Learn techniques to get stakeholders on board with your project 👉 Free Webinar 🌟

Content Creation

Statistics that make your content more findable

Andreas Voniatis • 4 minutes

Having audited over 3,000 sites using machine learning, we’ve found that consumer search behaviours and ranking factors vary across different industries and countries.

So much so, that there are fewer general rules of SEO and content strategy that are hard and fast. However, the basics never change and in this article, we share some interesting stats that go beyond the generic advice, that might help convince your colleagues or your clients to make changes to optimise your web content.

Know thy user intent

One of the challenges facing content strategists and SEOs alike is knowing the answers to questions such as:

  • Which pages should we map our keywords to?
  • How do we know if the user wants the same thing from Keyword A and Keyword B?
  • If we get this right, how much engagement, conversions and Google rankings do we stand to gain?

The answer can be found by computing the search intent between keywords. There are several providers in the SEO industry that attempt to do this already using the TF-IDF (it stands for Term Frequency-Inverted Document Frequency). In essence, TF-IDF strips out the stop words (like ‘the’, ‘to’, etc) and compares the proportion of rare words between web pages, which helps users determine how similar the pages are. It’s not perfect as it doesn’t take into account consumer behaviour, but it’s a start.

The heatmap generated by ARTIOS technology above shows how consumer attitudes compare when searching for wedding venues. Where the tiles are a darker shade of blue, the keywords have a new identical ‘search intent’, for example ‘wedding venues Birmingham’ has the same intent as ‘luxury wedding venues Birmingham’ but not with ‘cheap wedding venues Birmingham’. The machine learning based algorithm is effectively looking for search intent with 80% or more similar based on factors beyond TF IDF, such as content layout, images used etc.

This is visualised further below, using machine learning to map keywords, shown as groups below:

Although luxury and general wedding venues in Birmingham have a similar intent, it can be seen that this is not the case in Richmond. So it cannot be taken for granted that people will have the same attitudes towards different cities.

Statistically, we’re generally aiming for 80% similarity in search intent.

Naturally, stakeholders will want to know what the benefit of optimising content is on the website. An example is given below:

The graph shows a number of websites operating in the wedding planning ecommerce affiliate space, showing their Google rankings vs their IA (Information Architecture) Score. The IA Score measures the extent to which their site content structure is well matched to the ideal search intent. The size of the circles are the estimated clicks per month from SEO based on the click through rate (based on the ranking position), and the monthly search impression volume.

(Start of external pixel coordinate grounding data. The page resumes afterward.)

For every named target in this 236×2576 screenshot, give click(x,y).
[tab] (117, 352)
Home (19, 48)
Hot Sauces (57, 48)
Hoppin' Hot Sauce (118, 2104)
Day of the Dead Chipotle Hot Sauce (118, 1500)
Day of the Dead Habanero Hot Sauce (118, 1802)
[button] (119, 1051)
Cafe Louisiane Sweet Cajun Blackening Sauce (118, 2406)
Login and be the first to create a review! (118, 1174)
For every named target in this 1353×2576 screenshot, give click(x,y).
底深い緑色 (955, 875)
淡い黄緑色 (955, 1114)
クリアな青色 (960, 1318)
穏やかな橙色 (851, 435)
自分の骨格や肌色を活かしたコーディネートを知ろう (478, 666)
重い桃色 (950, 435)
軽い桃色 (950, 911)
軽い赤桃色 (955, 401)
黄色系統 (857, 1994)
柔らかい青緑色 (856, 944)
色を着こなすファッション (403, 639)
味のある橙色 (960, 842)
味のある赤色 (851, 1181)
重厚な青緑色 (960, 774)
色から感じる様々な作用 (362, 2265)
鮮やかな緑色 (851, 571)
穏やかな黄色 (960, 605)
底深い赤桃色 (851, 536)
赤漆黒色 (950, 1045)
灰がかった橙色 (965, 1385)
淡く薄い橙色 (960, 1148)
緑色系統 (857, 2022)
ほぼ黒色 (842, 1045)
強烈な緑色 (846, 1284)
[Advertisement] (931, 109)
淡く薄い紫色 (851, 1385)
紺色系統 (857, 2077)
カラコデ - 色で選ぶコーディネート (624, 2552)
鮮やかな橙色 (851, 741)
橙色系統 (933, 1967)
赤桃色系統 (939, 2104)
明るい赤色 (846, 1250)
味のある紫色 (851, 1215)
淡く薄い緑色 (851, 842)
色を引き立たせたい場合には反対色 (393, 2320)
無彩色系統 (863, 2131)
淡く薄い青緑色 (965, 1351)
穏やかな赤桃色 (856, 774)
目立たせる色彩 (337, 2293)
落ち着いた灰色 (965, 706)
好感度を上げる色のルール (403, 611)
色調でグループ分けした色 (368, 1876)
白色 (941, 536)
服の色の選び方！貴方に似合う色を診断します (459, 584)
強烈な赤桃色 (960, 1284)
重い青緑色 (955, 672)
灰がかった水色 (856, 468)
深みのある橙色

We can see that an optimised version of Bridebook’s content mappings would increase Google rankings by 12 positions on average and effectively double the number of SEO clicks to 3,000 per month based on just 14 keywords alone. This makes sense as IA is not the only component of SEO, due to other factors like links from authoritative sites and user experience for example.

Staying close to the home page

Advice about having all of your content to be reached within 2 clicks of the home page is nothing new. The graph below, shows the average Google rank of the site pages (for their target search phrases), along with their variation (measured by the standard deviation in grey dashed lines) against the site level. The home page has a site level of 1, so any page directly linked to from the home page would have a site level of 2 and so on.

The graph above shows that moving pages within 2 clicks from the home page will increase Google rankings by 25 on average. This comes with caveats of course as the statistics will vary depending on the nature of the search query such as the long tail. For example, ‘buy black versace jeans washed denim’ will inevitably be further down the site hierarchy, so with the best will in the world, further analysis should be down to take into account the search string tail length.

A thousand words

A picture may tell a thousand words, however we often find that a thousand words is generally the required word count to maximise searchability in Google. The graph below shows that there is an average of 5 ranking positions to be gained from increasing the word count from 560 words to over 1,000.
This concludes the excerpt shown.